[WHAT YOU HAVE TO DO]
Reproduce all of the entries below exactly, without images.

--------------------

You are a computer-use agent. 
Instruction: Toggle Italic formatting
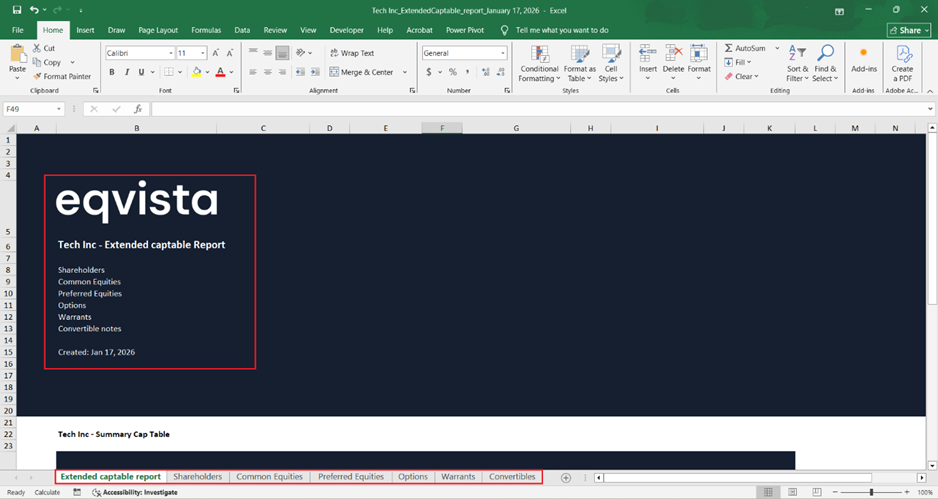126,72
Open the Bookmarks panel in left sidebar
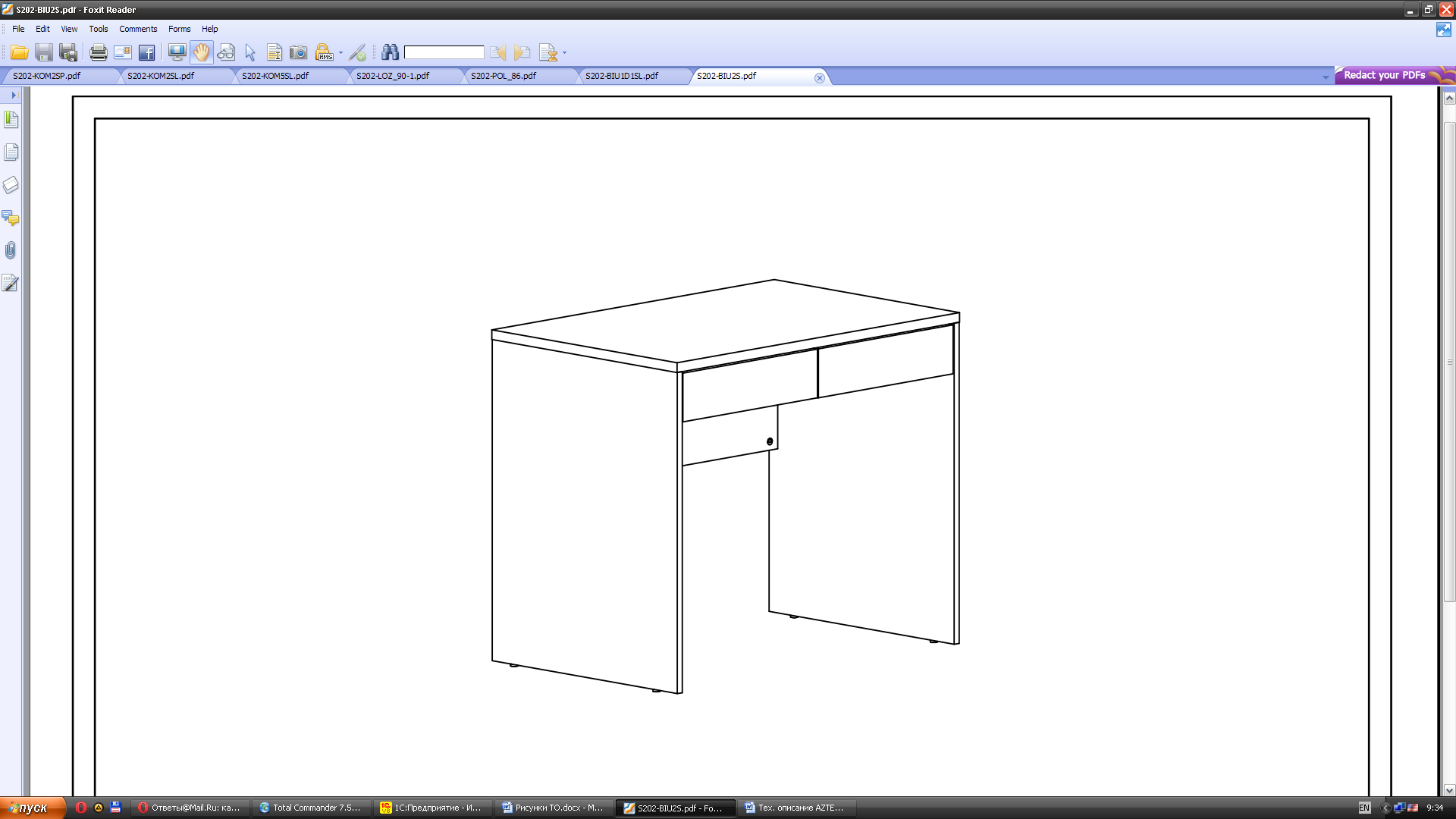 pos(11,120)
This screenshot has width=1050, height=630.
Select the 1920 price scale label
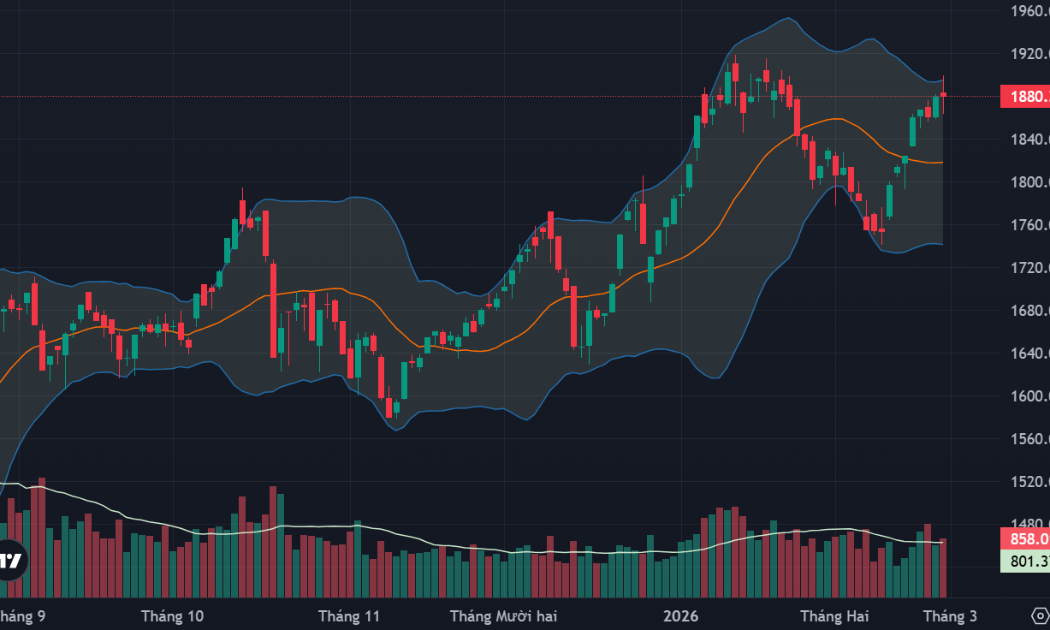1028,54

--------------------

[ANSWER TO THIS EXERCISE]
You are a computer-use agent. 
Instruction: Toggle Italic formatting
126,72
Open the Bookmarks panel in left sidebar
 pos(11,120)
This screenshot has width=1050, height=630.
Select the 1920 price scale label
1028,54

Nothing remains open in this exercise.